We tried ordering a swenson too.......closest dealer says 3 weeks till they can ship, aparently they're out of stock and have to build new orders. Looks like we might end up with another V-box.


----------



## ohiogreenworks (May 31, 2009)

forestfireguy;887413 said:


> Whatcha going to Chicago for??
> 
> We tried ordering a swenson too.......closest dealer says 3 weeks till they can ship, aparently they're out of stock and have to build new orders. Looks like we might end up with another V-box.


Plow and salt for the winter!!!


----------



## alsam116 (Jan 10, 2009)

do you go up to chicago for the whole winter? i thought about going up for a few days to a week untill it looks like were gonna get somthing here.. who do you work for when you get there?? do you think they could use another plow/spreader for an event or two till we get SOMTHING in the forecast?


----------



## ohiogreenworks (May 31, 2009)

alsam116;891477 said:


> do you go up to chicago for the whole winter? i thought about going up for a few days to a week untill it looks like were gonna get somthing here.. who do you work for when you get there?? do you think they could use another plow/spreader for an event or two till we get SOMTHING in the forecast?

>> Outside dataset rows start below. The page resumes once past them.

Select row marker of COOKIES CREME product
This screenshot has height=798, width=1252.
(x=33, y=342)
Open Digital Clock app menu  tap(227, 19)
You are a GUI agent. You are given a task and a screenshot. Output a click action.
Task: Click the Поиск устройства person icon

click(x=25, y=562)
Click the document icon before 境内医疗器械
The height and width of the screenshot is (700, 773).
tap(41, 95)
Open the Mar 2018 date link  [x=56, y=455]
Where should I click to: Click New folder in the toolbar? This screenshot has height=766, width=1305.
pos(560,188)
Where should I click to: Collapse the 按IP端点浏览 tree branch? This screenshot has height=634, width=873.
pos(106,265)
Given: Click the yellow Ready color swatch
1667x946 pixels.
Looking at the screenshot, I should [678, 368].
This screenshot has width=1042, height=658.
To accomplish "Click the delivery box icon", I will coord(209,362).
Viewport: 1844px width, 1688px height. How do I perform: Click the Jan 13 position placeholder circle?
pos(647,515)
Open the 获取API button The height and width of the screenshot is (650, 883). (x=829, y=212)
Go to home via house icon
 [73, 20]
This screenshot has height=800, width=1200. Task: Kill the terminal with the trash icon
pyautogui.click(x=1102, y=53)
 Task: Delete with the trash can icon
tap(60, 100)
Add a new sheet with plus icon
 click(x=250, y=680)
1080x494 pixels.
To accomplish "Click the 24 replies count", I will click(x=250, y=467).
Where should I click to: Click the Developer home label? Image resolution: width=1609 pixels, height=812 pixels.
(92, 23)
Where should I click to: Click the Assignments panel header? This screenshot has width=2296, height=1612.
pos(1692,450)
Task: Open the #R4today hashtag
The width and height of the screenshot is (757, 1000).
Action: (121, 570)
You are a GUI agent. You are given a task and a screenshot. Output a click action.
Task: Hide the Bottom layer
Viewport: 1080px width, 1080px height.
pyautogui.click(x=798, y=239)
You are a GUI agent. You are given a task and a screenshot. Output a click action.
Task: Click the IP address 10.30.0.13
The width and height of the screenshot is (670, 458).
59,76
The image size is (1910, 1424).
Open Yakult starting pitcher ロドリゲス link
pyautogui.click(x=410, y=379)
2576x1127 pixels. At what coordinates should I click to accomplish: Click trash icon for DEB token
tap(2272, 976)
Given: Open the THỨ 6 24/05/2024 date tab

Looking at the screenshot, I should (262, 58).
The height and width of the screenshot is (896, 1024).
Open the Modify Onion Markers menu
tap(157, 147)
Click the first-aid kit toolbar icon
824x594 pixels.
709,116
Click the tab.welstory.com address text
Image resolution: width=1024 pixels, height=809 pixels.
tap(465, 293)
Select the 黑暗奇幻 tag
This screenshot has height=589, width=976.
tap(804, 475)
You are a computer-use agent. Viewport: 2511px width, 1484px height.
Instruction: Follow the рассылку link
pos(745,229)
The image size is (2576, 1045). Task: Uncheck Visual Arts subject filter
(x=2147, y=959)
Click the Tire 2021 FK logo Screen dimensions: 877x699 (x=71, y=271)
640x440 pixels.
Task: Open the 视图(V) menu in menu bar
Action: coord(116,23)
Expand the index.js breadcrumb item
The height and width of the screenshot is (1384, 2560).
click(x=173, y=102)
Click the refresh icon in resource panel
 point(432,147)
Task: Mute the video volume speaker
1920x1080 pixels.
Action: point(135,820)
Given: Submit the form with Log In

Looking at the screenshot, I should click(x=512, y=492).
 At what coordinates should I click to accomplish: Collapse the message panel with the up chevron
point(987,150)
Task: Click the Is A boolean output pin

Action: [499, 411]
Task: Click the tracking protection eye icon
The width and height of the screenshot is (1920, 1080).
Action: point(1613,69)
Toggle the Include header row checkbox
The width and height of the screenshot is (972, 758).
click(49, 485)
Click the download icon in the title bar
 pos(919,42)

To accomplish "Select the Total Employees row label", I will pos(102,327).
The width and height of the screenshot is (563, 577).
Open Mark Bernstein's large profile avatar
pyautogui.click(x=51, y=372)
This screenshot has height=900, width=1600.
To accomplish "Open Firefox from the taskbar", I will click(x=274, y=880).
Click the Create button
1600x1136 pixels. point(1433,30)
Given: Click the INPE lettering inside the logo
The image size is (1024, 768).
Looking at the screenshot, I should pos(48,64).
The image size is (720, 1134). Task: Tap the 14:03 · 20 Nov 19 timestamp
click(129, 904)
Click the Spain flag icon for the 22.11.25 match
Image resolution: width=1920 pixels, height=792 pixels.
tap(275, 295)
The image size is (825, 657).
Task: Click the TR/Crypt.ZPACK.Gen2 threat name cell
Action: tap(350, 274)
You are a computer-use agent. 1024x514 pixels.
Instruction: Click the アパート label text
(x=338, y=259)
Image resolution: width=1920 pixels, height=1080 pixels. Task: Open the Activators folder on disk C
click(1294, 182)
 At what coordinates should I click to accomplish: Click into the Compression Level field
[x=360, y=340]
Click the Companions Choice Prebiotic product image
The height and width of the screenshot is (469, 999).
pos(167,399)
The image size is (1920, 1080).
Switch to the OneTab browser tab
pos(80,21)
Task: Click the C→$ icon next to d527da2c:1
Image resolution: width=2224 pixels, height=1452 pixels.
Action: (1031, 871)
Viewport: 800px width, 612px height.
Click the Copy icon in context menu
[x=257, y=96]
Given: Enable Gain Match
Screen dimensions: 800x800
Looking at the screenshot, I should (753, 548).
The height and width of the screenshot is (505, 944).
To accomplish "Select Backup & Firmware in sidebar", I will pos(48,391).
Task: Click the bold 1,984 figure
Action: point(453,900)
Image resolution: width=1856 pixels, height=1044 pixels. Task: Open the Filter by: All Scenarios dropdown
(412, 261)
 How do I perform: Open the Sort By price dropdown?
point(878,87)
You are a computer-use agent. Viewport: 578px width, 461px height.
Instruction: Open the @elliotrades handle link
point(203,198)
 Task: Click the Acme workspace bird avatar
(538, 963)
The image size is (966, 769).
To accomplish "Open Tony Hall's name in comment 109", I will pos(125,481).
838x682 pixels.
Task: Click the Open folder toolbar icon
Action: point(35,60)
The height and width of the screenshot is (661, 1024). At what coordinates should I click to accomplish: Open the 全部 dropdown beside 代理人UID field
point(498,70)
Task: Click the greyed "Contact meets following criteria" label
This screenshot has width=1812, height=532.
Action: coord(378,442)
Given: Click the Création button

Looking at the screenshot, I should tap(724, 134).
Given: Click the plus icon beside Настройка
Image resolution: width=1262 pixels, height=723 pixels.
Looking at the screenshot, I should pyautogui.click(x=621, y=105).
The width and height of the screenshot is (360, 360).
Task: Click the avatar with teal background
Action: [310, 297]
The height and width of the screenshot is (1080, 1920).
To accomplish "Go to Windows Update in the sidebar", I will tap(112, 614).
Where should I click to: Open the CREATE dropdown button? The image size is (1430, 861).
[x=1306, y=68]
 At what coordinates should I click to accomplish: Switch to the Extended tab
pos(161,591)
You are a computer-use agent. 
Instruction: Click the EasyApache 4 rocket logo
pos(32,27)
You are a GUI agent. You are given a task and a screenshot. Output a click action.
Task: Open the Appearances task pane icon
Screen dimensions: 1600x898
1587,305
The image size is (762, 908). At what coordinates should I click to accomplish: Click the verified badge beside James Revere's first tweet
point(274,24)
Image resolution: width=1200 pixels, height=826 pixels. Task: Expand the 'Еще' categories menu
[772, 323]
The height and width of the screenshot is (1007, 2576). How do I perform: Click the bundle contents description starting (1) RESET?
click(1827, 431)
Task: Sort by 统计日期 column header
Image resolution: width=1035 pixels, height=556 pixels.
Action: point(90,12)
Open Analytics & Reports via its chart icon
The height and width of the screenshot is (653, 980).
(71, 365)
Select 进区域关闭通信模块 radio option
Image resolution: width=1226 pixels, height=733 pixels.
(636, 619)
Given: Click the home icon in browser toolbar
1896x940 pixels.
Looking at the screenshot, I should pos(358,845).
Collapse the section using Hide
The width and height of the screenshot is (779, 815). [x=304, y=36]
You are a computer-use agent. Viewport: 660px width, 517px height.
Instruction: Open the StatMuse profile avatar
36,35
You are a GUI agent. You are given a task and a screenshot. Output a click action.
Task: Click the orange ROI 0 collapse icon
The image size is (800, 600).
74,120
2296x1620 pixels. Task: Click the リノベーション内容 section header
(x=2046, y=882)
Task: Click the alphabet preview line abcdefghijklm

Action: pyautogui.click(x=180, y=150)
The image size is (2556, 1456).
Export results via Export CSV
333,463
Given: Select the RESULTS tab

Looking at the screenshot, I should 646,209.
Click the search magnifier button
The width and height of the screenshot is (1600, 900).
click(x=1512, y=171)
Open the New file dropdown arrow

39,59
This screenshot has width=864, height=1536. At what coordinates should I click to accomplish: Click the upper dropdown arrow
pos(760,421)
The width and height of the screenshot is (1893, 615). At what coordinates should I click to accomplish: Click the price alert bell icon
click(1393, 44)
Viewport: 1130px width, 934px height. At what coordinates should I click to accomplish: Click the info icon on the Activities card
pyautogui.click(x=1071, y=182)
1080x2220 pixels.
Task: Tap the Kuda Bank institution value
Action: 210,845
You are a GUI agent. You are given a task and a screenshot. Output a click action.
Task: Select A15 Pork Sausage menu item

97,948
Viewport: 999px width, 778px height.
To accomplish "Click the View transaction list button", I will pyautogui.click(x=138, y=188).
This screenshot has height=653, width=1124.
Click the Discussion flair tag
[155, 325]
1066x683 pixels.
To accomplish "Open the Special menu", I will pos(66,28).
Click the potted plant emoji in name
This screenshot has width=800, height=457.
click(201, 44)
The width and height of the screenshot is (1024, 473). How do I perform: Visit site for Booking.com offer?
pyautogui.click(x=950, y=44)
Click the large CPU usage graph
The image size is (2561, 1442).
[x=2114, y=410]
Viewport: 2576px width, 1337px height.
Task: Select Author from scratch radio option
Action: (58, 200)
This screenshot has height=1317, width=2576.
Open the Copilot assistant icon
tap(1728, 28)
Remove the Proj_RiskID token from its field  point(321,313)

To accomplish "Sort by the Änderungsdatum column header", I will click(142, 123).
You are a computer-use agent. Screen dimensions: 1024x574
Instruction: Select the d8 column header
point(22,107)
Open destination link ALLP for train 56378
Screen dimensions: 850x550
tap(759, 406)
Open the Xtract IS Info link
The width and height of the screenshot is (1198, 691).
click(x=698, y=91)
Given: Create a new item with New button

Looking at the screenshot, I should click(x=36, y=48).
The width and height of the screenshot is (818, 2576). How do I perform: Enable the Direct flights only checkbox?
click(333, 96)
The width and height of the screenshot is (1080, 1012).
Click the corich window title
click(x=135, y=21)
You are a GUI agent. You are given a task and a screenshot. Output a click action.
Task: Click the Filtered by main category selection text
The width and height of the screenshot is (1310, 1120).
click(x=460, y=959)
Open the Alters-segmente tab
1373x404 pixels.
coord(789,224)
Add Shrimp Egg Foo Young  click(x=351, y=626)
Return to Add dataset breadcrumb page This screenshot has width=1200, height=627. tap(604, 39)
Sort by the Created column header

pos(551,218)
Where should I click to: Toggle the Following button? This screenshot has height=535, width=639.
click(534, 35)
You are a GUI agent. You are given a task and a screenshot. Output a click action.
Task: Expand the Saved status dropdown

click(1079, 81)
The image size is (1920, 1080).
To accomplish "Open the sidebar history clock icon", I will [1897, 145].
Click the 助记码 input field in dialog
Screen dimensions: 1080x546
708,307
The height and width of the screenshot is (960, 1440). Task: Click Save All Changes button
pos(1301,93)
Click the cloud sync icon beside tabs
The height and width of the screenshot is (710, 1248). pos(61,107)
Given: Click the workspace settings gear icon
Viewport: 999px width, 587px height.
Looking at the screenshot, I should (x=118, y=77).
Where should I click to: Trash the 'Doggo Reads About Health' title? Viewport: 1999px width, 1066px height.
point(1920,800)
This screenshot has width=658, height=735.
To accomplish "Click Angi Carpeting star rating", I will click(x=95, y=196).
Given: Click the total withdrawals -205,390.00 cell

Once we get up there, we will be staying with a friend til march. We are still waiting on the tc140 to get here and we are getting a little impatient. We are going to be subbing for a company called Winter Services. Not sure how they operate, this is our first year. They might need a hand on something especially since we are still down in Dayton bored as hell!! winterservicesil.com is their site I think, if you wanna check em out. Good Luck!


----------